Revised on: 4/13/2014 by Harlowja

Summary

Taskflow is a Python library for OpenStack that helps make task execution easy, consistent, and reliable. It allows the creation of lightweight task objects and/or functions that are combined together into flows (aka: workflows). It includes engines for running these flows in a manner that can be stopped, resumed, and safely reverted. Projects implemented using the this library enjoy added state resiliency, fault tolerance and simplified crash recovery. Think of it as a way to protect an action, similar to the way transactions protect operations in a RDBMS. Typically if a manager process is terminated while an action was in progress, there is a risk that unprotected code would leave the system in a degraded or inconsistent state. With this library, interrupted actions may be resumed or rolled back automatically when a manager process is resumed.
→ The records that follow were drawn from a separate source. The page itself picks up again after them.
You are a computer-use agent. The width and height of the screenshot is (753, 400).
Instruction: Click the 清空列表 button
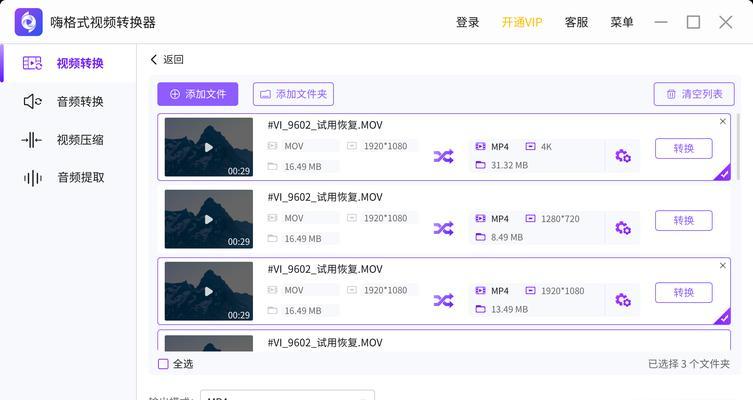[694, 94]
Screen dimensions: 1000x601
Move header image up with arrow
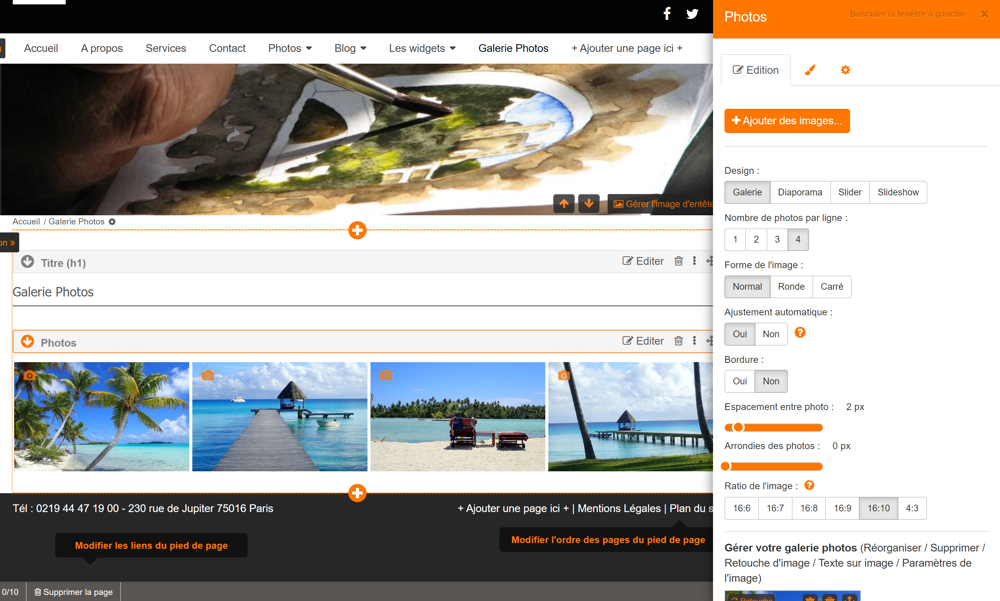coord(564,204)
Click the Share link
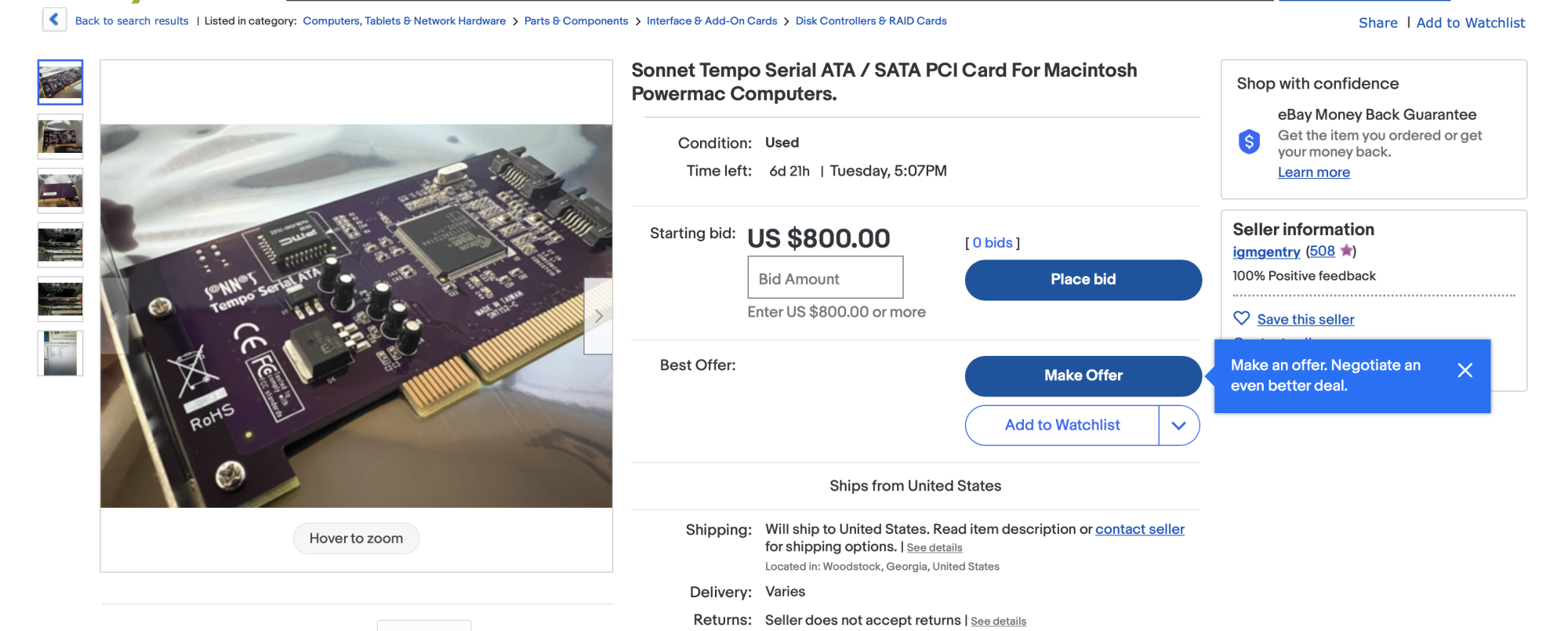 (x=1377, y=23)
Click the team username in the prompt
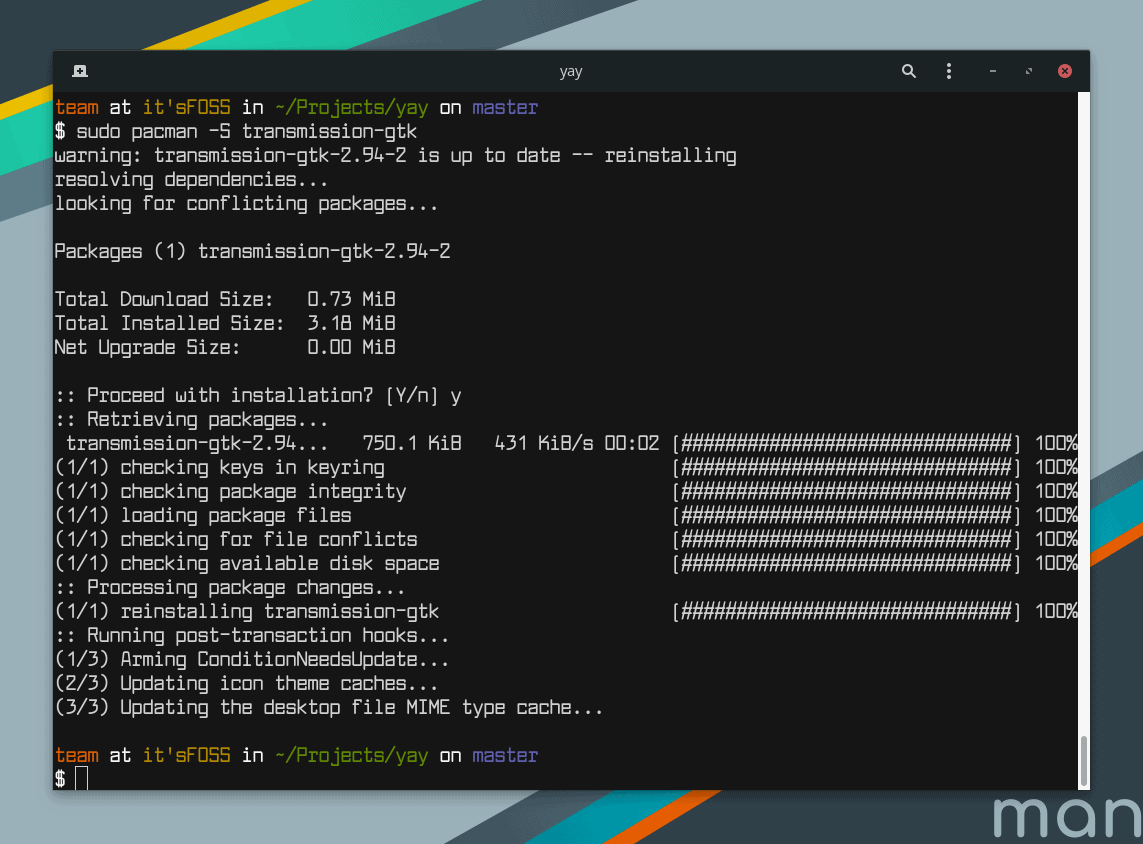Screen dimensions: 1143x844 pos(77,107)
Using Taskflow to organize actions into lightweight task objects also makes atomic code sequences easily testable (since a task does one and only one thing). A flow facilitates the execution of a defined sequence of ordered tasks (and imposes constraints on the way an engine can run those tasks). A flow is a structure (a set of tasks linked together), so it allows the calling code and the workflow to be disconnected so flows can be reused. Taskflow provides a few mechanisms for structuring & running flows and lets the developer pick and choose which one will work for their needs.

Conceptual Example

This pseudo code illustrates what how a flow would work for those who are familiar with SQL transactions.

START TRANSACTION
   task1: call nova API to launch a server || ROLLBACK
   task2: when task1 finished, call cinder API to attach block storage to the server || ROLLBACK
   ...perform other tasks...
COMMIT

The above flow could be used by Heat (for example) as part of an orchestration to add a server with block storage attached. It may launch several of these in parallel to prepare a number of identical servers (or do other work depending on the desired request).

Why

OpenStack code has grown organically, and does not have a standard and consistent way to perform sequences of code in a way that can be safely resumed or rolled back if the calling process is unexpectedly terminated while the code is busy doing something. Most projects don't even attempt to make tasks restartable, or revertible. There are numerous failure scenarios that are simply skipped and/or recovery scenarios which are not possible in today's code. Taskflow makes it easy to address these concerns.

Goal: With widespread use of Taskflow, OpenStack can become very predictable and reliable, even in situations where it's not deployed in high availability configurations.

Further use-cases

Service stop/upgrade/restart (at any time)

A typical issue in the runtime components that OpenStack projects provide is the question of what happens to the daemon (and the state of what the daemon was actively doing) if the daemons are forcibly stopped (this typically happens when software is upgraded, hardware fails, during maintenance windows and for other operational reasons...).

service stop [glance-*, nova-*, quantum...]

Currently many of the OpenStack components do not handle this forced stop in a way that leaves the state of the system in a reconcilable state. Typically the actions that a service was actively doing are immediately forced to stop and can not be resumed and are in a way forgotten (a later scanning process may attempt to clean up these orphaned resources).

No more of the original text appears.